Assurances IARD et Vie : quelles analyses faites-vous des différentes offres sur nos marchés ?
Qu’il s’agisse des assurances IARD et VIE, les offres traduites par les produits vendus restent toujours une photocopie des produits coloniaux, l’assurance est restée coloniale avec des conditions de souscription coloniales. On reste très peu créatif et inventif, même si aujourd’hui on a tendance à se rapprocher davantage des besoins de la population par la création de produits de microassurance. Je crois qu’il faut réinventer et repenser l’assurance suivant nos contextes africains.
Il faut qu’on en arrive à un moment où tout le monde soit concerné par l’assurance, je veux parler d’une assurance universelle. L’assurance doit être dans le vécu quotidien. Aujourd’hui tout le monde a un portable ; mais tout le monde n’a pas la sécurité et pourtant on oublie que c’est la sécurité qui permet de vivre sereinement et poursuivre ses activités. En définitive, les produits d’assurances doivent être adaptés aux besoins des consommateurs.
Pensez-vous en tant que courtier que le consommateur s’en sort aujourd’hui avec plus de bénéfice qu’il y a quelques années ?
La réponse ne peut être tranchée. Certainement oui, si le consommateur d’assurances, pour souscrire à son assurance, a le réflexe de requérir les services d’un courtier. Il a tout à gagner; il sera assuré à moindre coût avec des garanties adéquates et bénéficiera de l’assistance du courtier pour une prompte indemnisation en cas de sinistre. Et tout cela, gratuitement ! En revanche, il n’aura aucun bénéfice, en s’adressant directement à un Assureur, bien au contraire, il court tout droit vers la perte.
Quels sont, selon vous, les défis et les perspectives de l’activité d’assurances dans la zone CIMA ?
En vous énumérant les défis, vous pouvez certainement y déceler les perspectives. Les défis sont les mêmes dans la zone et regardent les consommateurs, les compagnies d’assurances et l’Etat.
S’agissant du consommateur, il faut qu’il ait le réflexe de l’assurance, de la sécurité en se protégeant et en protégeant son patrimoine ou sa responsabilité vis-à-vis des tiers. Il faut qu’il soit conscient de ses limites dans le cadre de la souscription des contrats et qu’il requiert les services d’un courtier qui est toujours présent pour l’accompagner gratuitement.
S’agissant des compagnies d’assurances, il faut qu’elles créent (nous ne le répèterons jamais assez) des produits adaptés aux besoins des consommateurs. Il faut qu’elles communiquent suffisamment avec les preneurs d’assurances sur la nécessité de s’assurer, et surtout qu’elles règlent rapidement les sinistres.
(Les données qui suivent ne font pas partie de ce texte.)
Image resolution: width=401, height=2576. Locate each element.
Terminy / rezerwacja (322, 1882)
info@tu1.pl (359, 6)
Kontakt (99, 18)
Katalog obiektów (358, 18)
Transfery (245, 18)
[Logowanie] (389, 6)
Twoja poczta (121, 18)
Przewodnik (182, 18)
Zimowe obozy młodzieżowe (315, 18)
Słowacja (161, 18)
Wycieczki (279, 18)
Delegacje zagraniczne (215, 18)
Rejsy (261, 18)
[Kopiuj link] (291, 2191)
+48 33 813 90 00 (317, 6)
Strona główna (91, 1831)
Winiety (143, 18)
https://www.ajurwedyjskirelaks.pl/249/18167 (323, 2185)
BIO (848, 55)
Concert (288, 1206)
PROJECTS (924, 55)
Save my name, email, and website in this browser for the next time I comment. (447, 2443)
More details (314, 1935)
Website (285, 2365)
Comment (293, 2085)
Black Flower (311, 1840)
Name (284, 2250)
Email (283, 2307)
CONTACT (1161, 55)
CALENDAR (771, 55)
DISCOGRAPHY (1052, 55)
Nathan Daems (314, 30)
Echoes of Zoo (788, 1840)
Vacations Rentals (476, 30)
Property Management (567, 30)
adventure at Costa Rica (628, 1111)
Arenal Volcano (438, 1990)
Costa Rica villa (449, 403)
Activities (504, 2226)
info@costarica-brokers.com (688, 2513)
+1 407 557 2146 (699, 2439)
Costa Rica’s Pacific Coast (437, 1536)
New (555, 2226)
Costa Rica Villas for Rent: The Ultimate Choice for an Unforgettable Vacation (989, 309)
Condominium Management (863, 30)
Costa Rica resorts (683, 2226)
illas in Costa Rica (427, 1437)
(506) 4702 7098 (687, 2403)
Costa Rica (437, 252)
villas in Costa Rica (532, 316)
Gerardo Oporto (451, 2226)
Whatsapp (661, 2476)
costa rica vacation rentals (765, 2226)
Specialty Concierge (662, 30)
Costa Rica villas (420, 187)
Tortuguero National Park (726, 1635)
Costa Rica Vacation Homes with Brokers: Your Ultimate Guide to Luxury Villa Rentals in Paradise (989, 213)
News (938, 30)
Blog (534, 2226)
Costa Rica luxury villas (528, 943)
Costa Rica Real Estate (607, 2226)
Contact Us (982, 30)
Enfin, l’Etat quant à lui doit créer un cadre favorable pour l’exercice des activités d’assurances pour une meilleure protection des assurés, et victimes (contrôle de l’effectivité des assurances obligatoires auto, facultés maritimes…) et la suppression de certaines taxes d’assurances pour inciter à la consommation (6% en assurance santé). L’Etat doit par ailleurs veiller à l’assainissement du marché du courtage d’assurance pour un meilleur développement de tout le marché d’assurance.